* _短い課題 A_
ミラノについての文章で、滞在先のAirbnbは建物の何階の部屋ですか。

透明で薄く張った氷のように空気が軽く繊細なローザンヌからミラノに到着して、濃厚で斑で甘ったるい夜のミラノを嗜む。そしてその次の朝、滞在先のAirbnbは最上階の部屋。ベッドルームの窓(そう観音開きのジュリエットが出てきそうな窓)を開けると、そこには活気に満ち溢れたミラノの朝の活動ノイズとともに広がるヨーロッパ名物の露店市場。好き。忙しく搬入作業のために動き回る人とトラックとが、遠くの真下で万華鏡のように模様を変えていく街のパーキングスポット。飽きない。一通り開店し始めたようなので、ビーサンつっかけて下に降りていく。たまらない、この食べ物のみずみずしさが空気にまで弾け、漂っている朝の感じが。食べられる運命の野菜や果物たちもとても嬉しそうに映るミラノの朝の光景は、希望に満ちている。幸せ。

路上マーケットの果物屋さん
トマトがフルーツと一緒に並べられているところが可愛い。

 

現代版食の買い方
近くのショップでは理科の実験室のような雰囲気で食料を量り売り。食のセンスが多様なイタリア!

別れと出会いの一幕

創造するには、暇でなければならない。

—マルゲリータ・ミッソーニ

久しぶりのミラノに降り立ち、東京と比べて思うことは、なんと夜道が美しいことか。街灯の高さか明るさか、それとも木々が描く影の模様か。とにかく明暗の演出がとてもドラマチックで、あそこの次の角で恋が生まれそうとか妄想してしまう。それも街路地の安全を損なわずに光の芸術が緑とともにふんだんに盛り付けられている街中では、日々の移動や帰宅が楽しい。

人の動きや街の変化を絶妙に紡ぎ出す、道路や交通路線、その脇の散歩道、ベンチ、公園、すべてがまとまり過ぎず、バラバラでもなく、こんなミラノを散策するのは本当に心地が良く、またちょっとしたサプライズにも遭遇できる。だからか、意外なところにぽつっとある店やカフェ、歴史の名残を前に立ち止まったりして、いつもの散歩でも好奇心は尽きない。動くこと自体が魅力的な街は出会いや別れの偶然を生み出し、時代を超えていつまでも再生し続ける地下熱みたいなエネルギーを蓄えているのかもしれない。

夜のミラノが生えるトラム
映画のワンシーンになりそうなトラムの停車駅!
光の演出がなんともカッコいい
ファッションウィークにはキャットウォークなんかさせたくなる!

遊ぶこと休むこと

フェイントは相手を抜くためじゃない。ゴールまでの選択肢を増やすためだ。

* _課題用データ_
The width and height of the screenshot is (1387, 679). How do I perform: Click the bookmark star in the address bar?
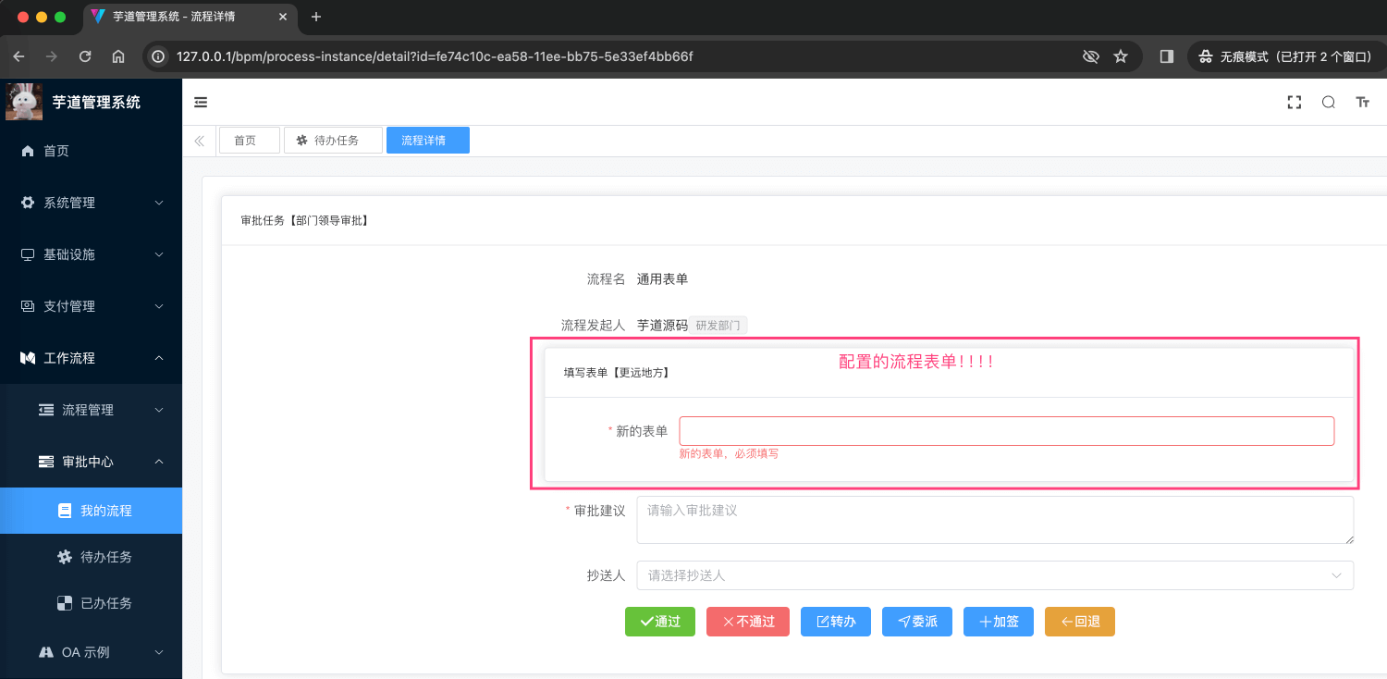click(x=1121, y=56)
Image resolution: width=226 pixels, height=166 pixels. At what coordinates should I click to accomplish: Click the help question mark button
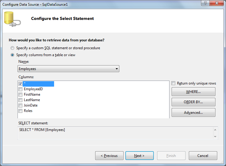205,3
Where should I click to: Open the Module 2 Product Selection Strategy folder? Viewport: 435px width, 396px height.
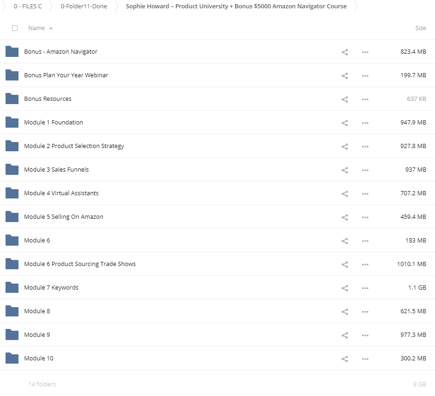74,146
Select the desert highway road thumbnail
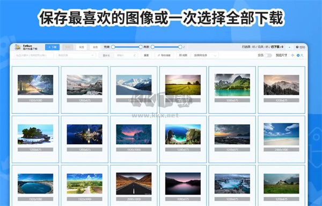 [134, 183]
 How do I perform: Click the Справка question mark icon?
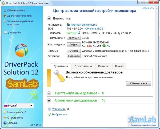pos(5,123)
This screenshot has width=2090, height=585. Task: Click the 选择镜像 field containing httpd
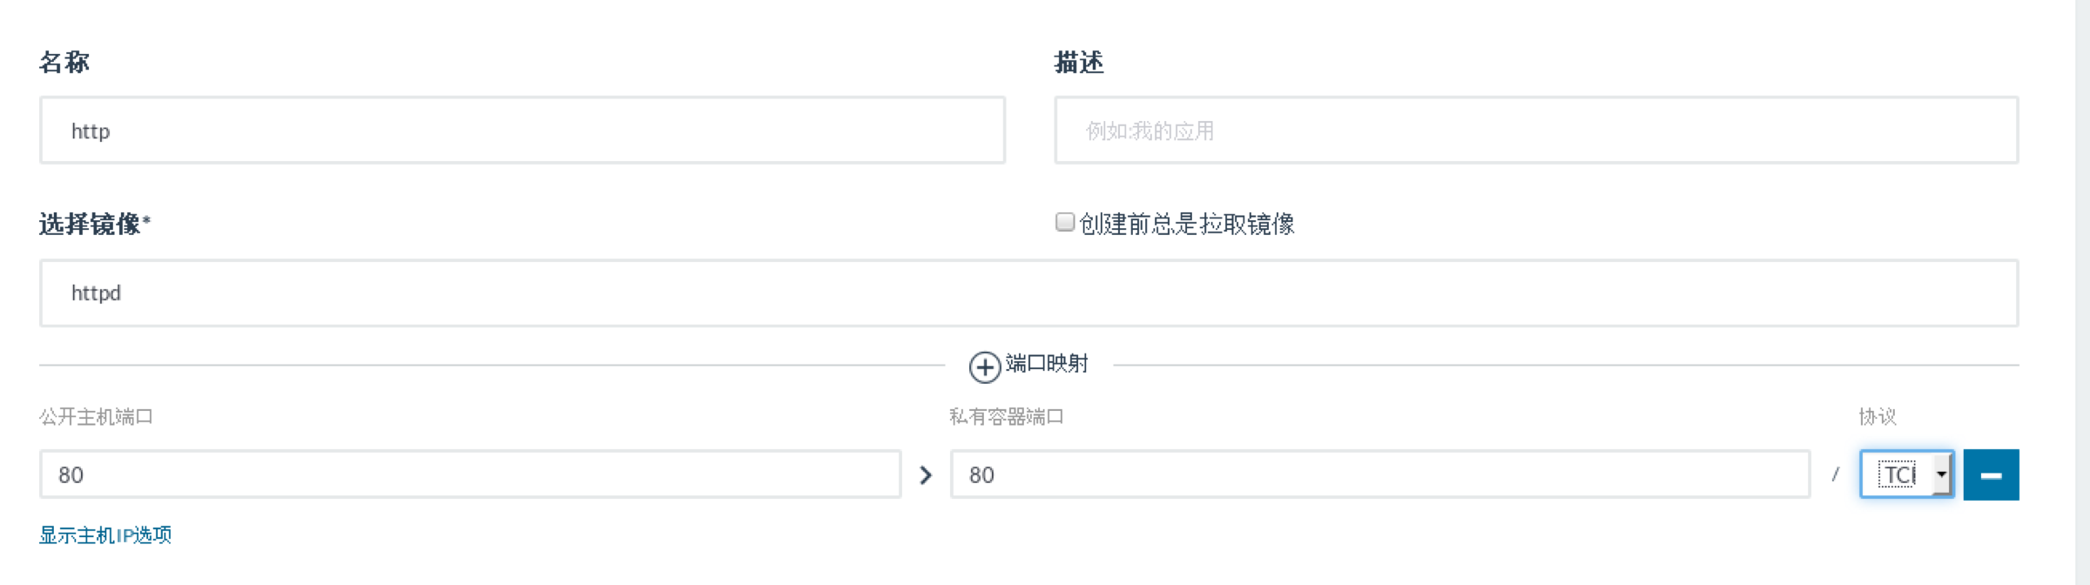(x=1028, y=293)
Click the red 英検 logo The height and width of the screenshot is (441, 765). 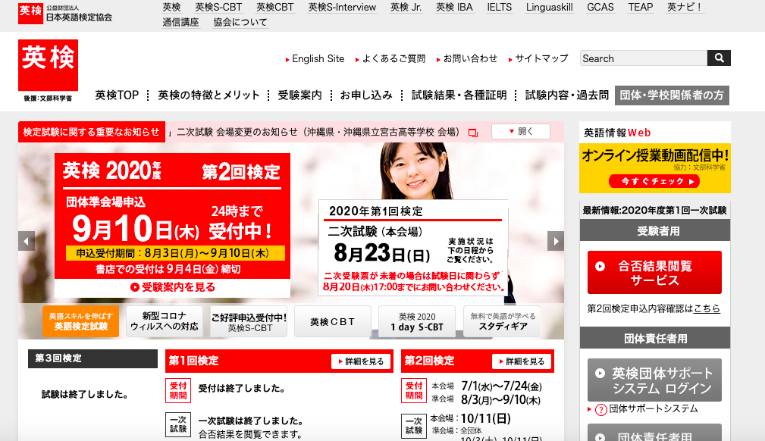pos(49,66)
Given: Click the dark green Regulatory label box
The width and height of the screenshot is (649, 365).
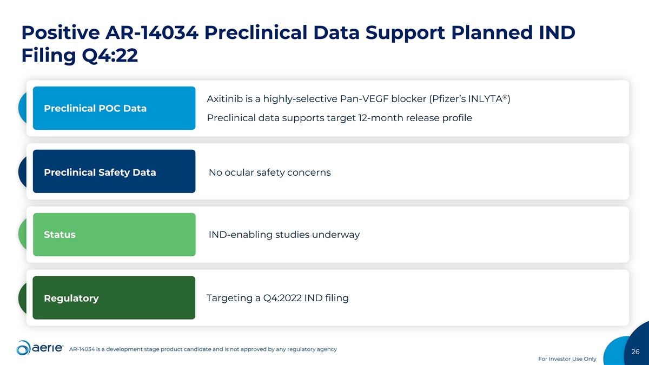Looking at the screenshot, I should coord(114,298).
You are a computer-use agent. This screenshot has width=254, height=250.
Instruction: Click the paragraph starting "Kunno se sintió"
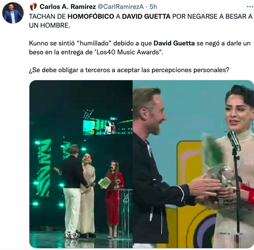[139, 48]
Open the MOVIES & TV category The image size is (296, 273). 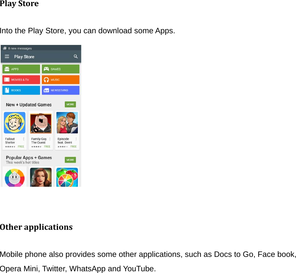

* * *

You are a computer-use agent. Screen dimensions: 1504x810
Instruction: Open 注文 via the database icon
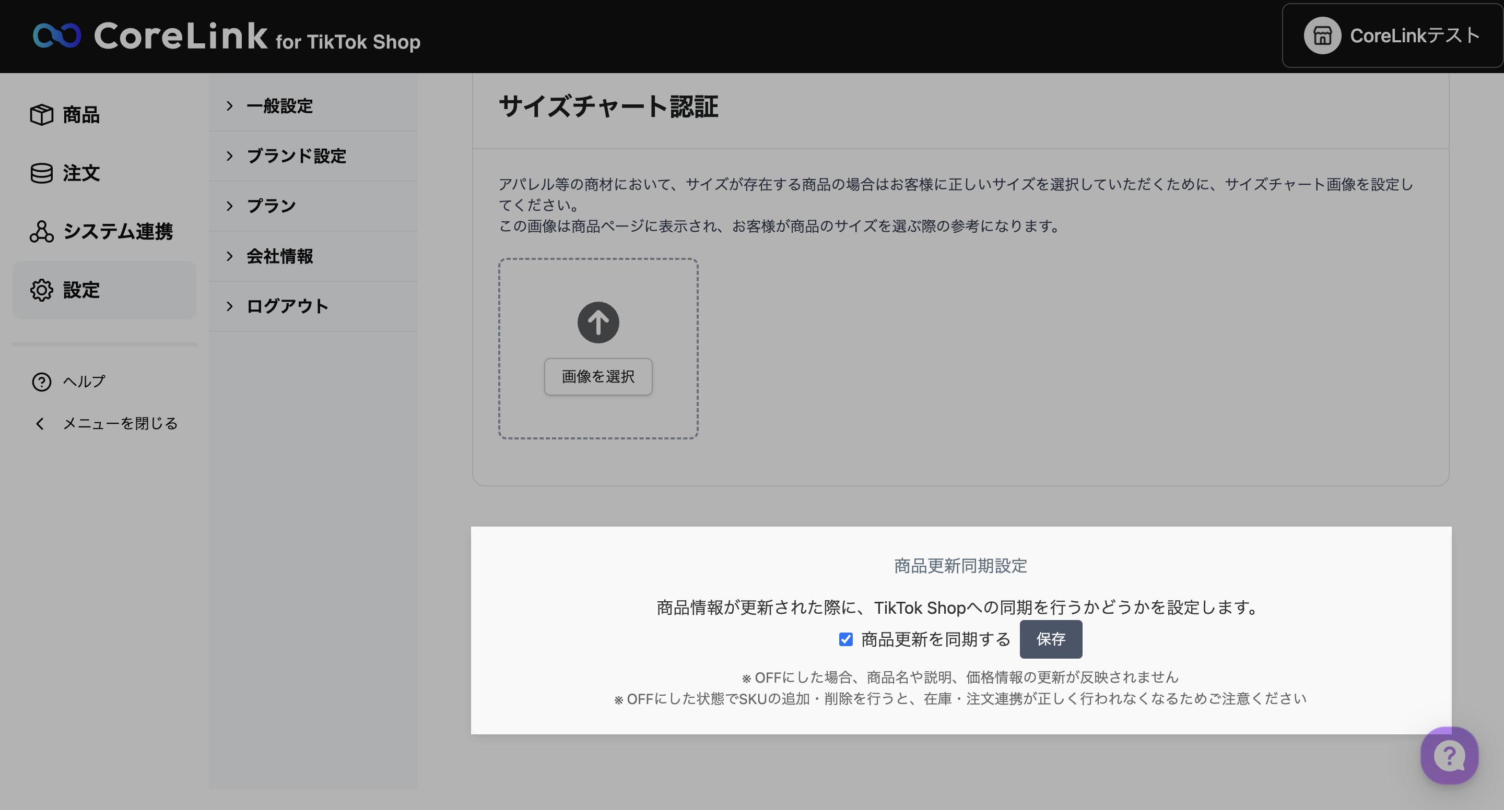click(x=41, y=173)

* _短い課題 B_
上の行データのうち、"You are a computer-use agent. Screen" を含む行で始まり "click(x=41, y=173)" を含む行で終わる部分を、"database" を "folder" に置き換えて書き直してください。画像は解答に含めないでください。

* _完成した解答 A_
最上階の部屋です。

* _完成した解答 B_
You are a computer-use agent. Screen dimensions: 1504x810
Instruction: Open 注文 via the folder icon
click(x=41, y=173)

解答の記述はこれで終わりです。